Interestingly, and I suspect this is true of a lot of
writers, I like being by myself. I don’t often get lonely (sometimes I do when
Mia is gone for a while), and I need that time by myself to recharge. I have
this goal this winter to take the tent that my sister and Kevin got us for our
wedding and take Oatmeal out for a three-day hike in the forest, just the two
of us and that little camp stove and some coffee and soup. In fact I will do
that. Just the thought of it makes me
happy. There it is then. I’m doing it. And you’re not invited!
I reflected on this solitude two days ago out on my bicycle.
I only had time and enough daylight for a short 20-mile loop around Leesport,
but it was the first time in two-and-a-half weeks that I was physically by
myself and not surrounded by people. I smiled to myself, and cycled even
harder, thriving on that energy (it was the opposite of the morning the day
before. I was so tired from not getting good enough sleep for several nights in
a row that I turned into a monster the first morning home. Mia and I had a huge
fight, and I ended up going to sleep for 3 hours. I woke up refreshed and went
over to Dane’s gym to workout, feeling fantastic).
Incidentally, Mia had started tracking how I feel in the
morning in her calendar. I get a frown face when I wake up tired, a smiley face
when I wake up refreshed. I’m learning that to get really good sleep, I need to
turn the computer off at 6pm and relax for a while before bed.

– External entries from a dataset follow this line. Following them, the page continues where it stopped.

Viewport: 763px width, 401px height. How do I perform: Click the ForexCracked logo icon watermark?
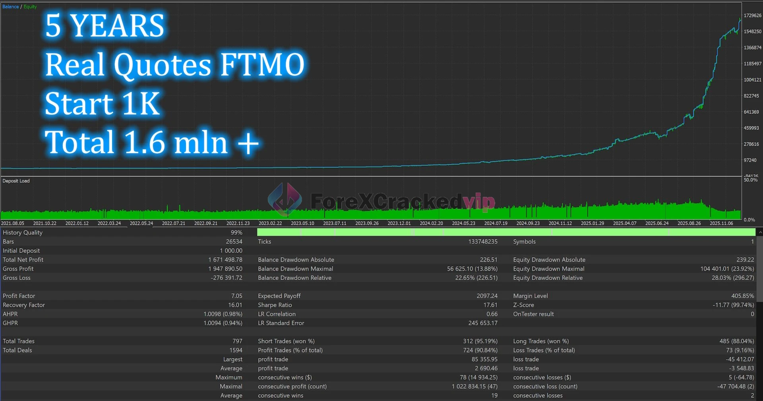click(285, 200)
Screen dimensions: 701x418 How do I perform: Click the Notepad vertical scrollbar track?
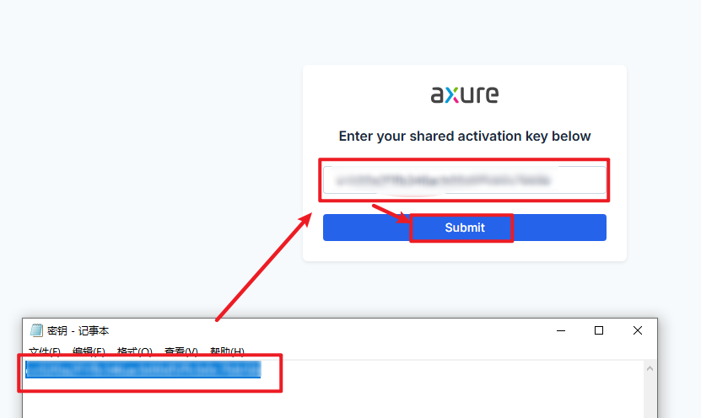click(650, 398)
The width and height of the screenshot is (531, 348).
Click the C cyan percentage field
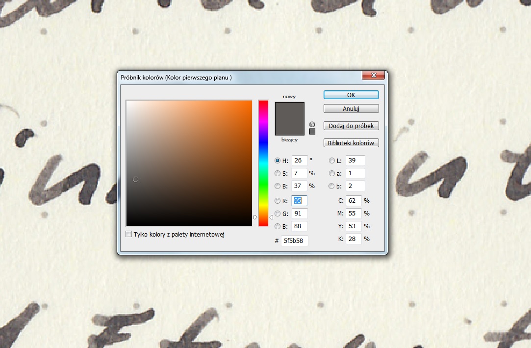[354, 201]
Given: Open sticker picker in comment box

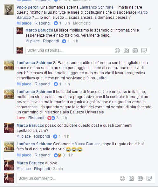Looking at the screenshot, I should [149, 178].
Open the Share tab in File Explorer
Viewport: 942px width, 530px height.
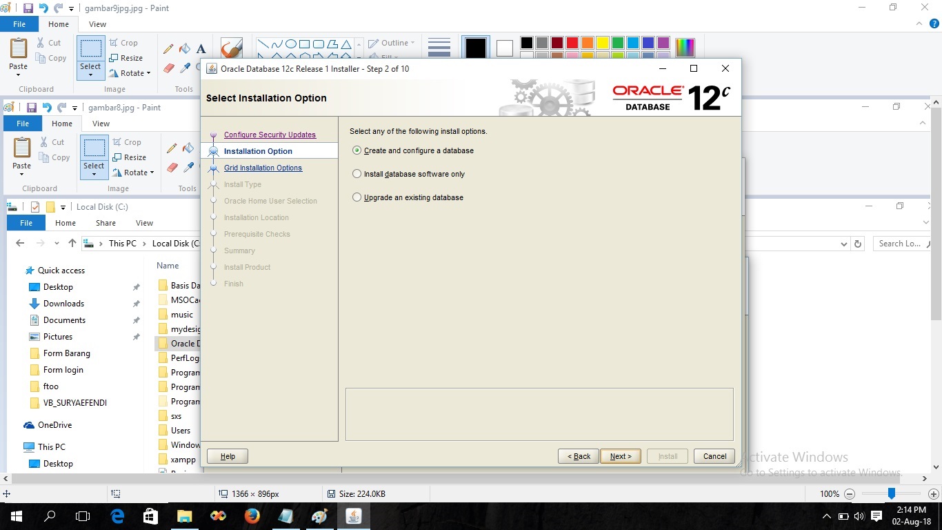pos(106,222)
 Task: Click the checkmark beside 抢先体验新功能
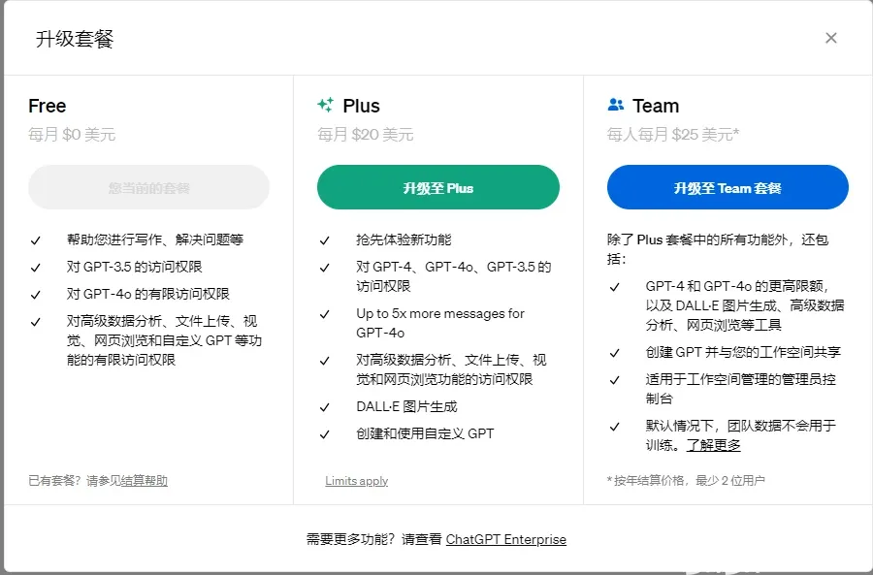pos(325,240)
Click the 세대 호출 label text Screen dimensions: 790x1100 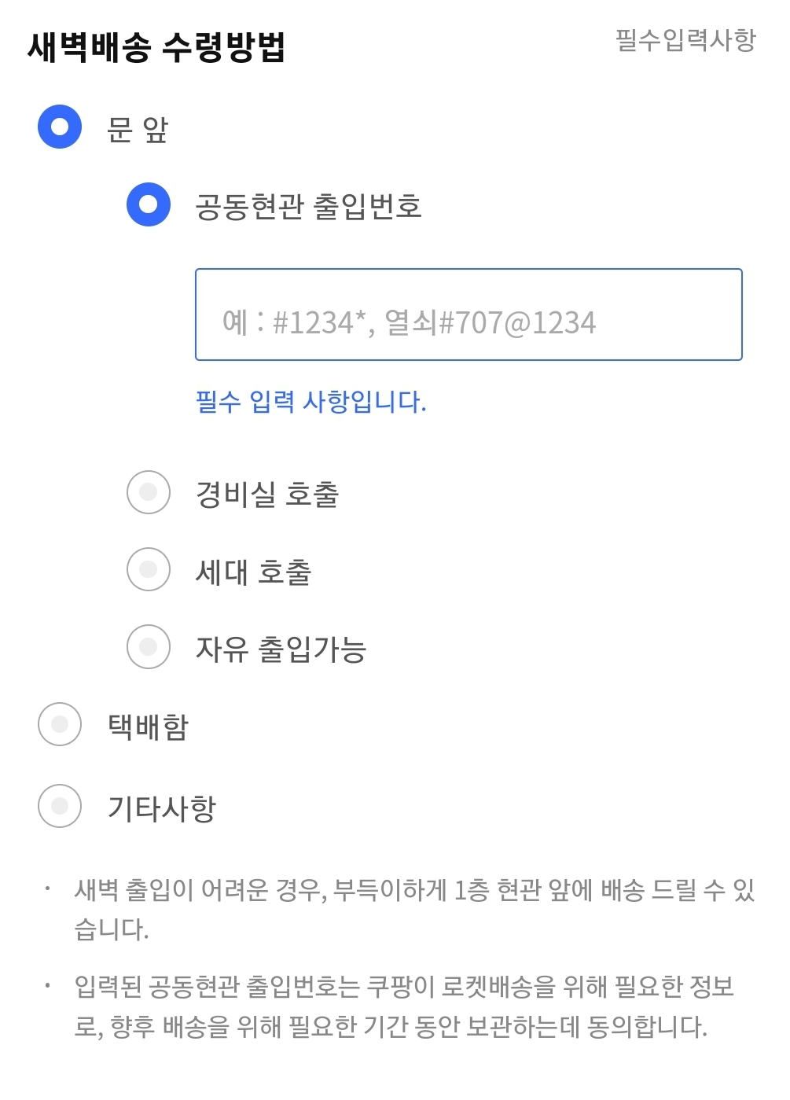click(253, 572)
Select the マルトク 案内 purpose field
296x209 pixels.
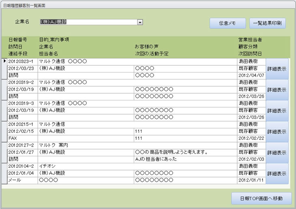coord(137,145)
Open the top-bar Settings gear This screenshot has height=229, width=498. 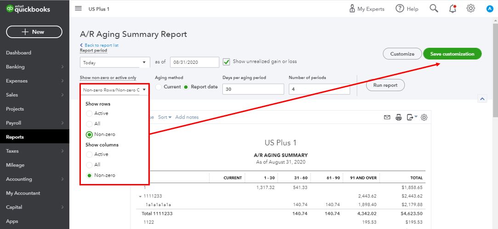click(x=470, y=9)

My brain is my
biggest ally and my biggest enemy – it’s flooded with all of these ideas, all
of these things I want to work on, all these things I want to do in my life.
But I have trouble shutting it off. I had a streak in Hampton of five or six
smiley faces in a row, and seemed to have figured out a good formula – limit
myself to two cups of coffee in the morning, don’t turn the computer on until
after breakfast, exercise sometime in the afternoon and turn the computer off
before dinner (and leave it off), and don’t drink more than one glass of wine
in the evening.
I’m doing it to myself today on the plane. I slept for 45
minutes or so as soon as we took off (we woke up at 4am this morning to get
brekky in and arrive at the airport on time). Then I woke up and started
thinking. Started thinking about people we can interview for the podcast and
what we can ask them. About my idea of doing a live podcast in front of my high
school, doing a sort of panel discussion with some of the people I graduated
with who have made careers following non-traditional paths and been successful
at it. Started thinking about what I was going to write in this space today,
specifically not for any reason other
than I wanted to write it. Started thinking about how Mia and I can make the
Caribbean 1500 better, this week in Tortola and going forward. Thinking about
Matt’s Ocean Research Project and how I can help get that off the ground.
There is so freaking
much to do! And I love it all! It’s a curse sometimes, especially when I
can’t sleep at night. And when I leave my paid writing projects to the last
minute and stress myself out trying to both get them done on time but also make
them as good as I possibly can. I didn’t even mention my bike shop idea. That’s
coming. It’s on the back burner right now (actually, it’s probably still
marinating in the fridge that is the far left corner of my brain), but it’ll
happen one day. It’s amazing how much you can accomplish when you stay busy.
One last idea – I think I’d like to run a triathlon again in
the springtime. But I couldn’t find any online early enough in the season that
I could go. So how about a 30-mile ultra-marathon on the trails around Blue
Marsh Lake? I could get people to sign up for that, right? I’ll hike it first
this winter, just me and Oatmeal and my tent, and we’ll scout out the route. I’ll
probably (not) fall asleep tonight thinking about that.